The ABCs Of Currency Futures Trading

The ABCs of currency futures trading includes looking for Action, placing a Bid, and reading the Cycle. Before an investor can do the ABCs, that investor needs to know what currencies are, what futures are and how trading futures works.

The currency market buys and sells the money of different countries. These monies are grouped together in pairs like the Canadian dollar and the US dollar. When an investor buys the Canadian dollar, that investor expects the Canadian dollar to go up and the US dollar to drop in value. The currency market is the largest market in the world and operates from Sunday afternoon through Friday afternoon.

The futures market is buying a contract with delivery to be taken at a future date. This contract will state if the currency pair is going to be bought or sold, the size of the contract and the delivery date. This contract must be exercised at the close of trading on the delivery date. A performance bond will be posted which is unusually between 5 to 15% of the contract amount; this is called the initial margin. These contracts are very closely monitored, and if the price fluctuates too much in the wrong way, additional funds may need to be added. These are called a margin call.

Trading currency futures in the United States is regulated by the Commodities Future Trading Commission (CFTC) which is an independent agency of the government. It sets the rules for the futures contracts and the traders and delivers fines when those rules are broken. The National Futures Association (NFT) handles for actual transactions for the member brokers; brokers must register with both the CFTC and NFT to participate in futures trading.
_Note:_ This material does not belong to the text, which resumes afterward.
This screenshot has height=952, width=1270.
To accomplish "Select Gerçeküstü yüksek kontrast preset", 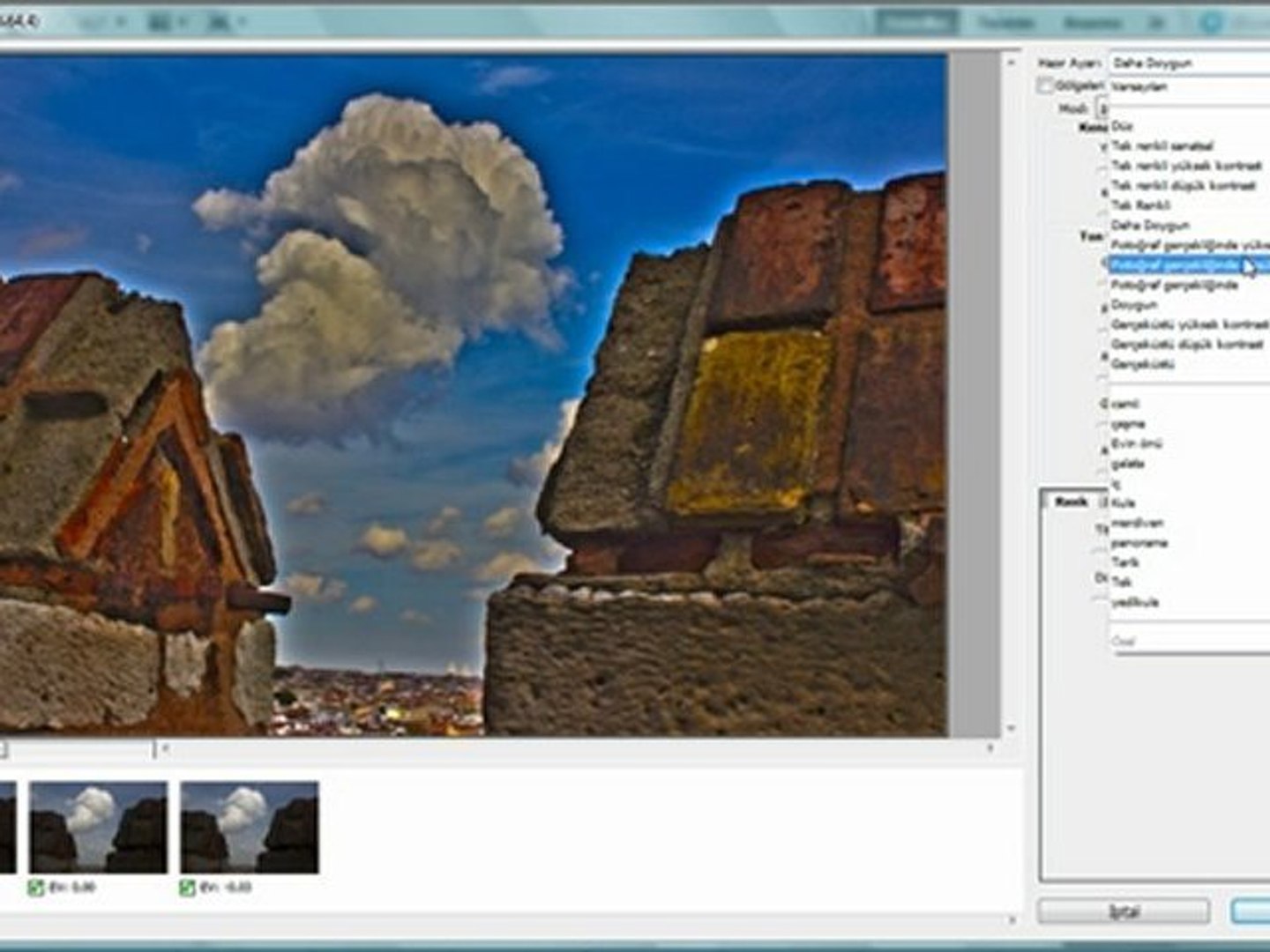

There are over 90 different futures and futures options exchanges around the world.

An investor will simply decide which way the market is going (looking for Action), decide to enter the market (placing a Bid)and collect his profits or take his risk (reading the Cycle). If the investor thinks prices will increase, he will make a play called going long; if he expects the price to decrease, he will go short.

Many investors mistakenly think this futures market is like the options market; there is a major and potentially devastating difference. A futures contract must be purchased. An options contract does not need to be purchased. With the futures contract, both the buyer and seller have agreed to complete the transaction at that stated date in the future.

Many traders successfully use the ABC’s of currency futures trading to boost their investment portfolio.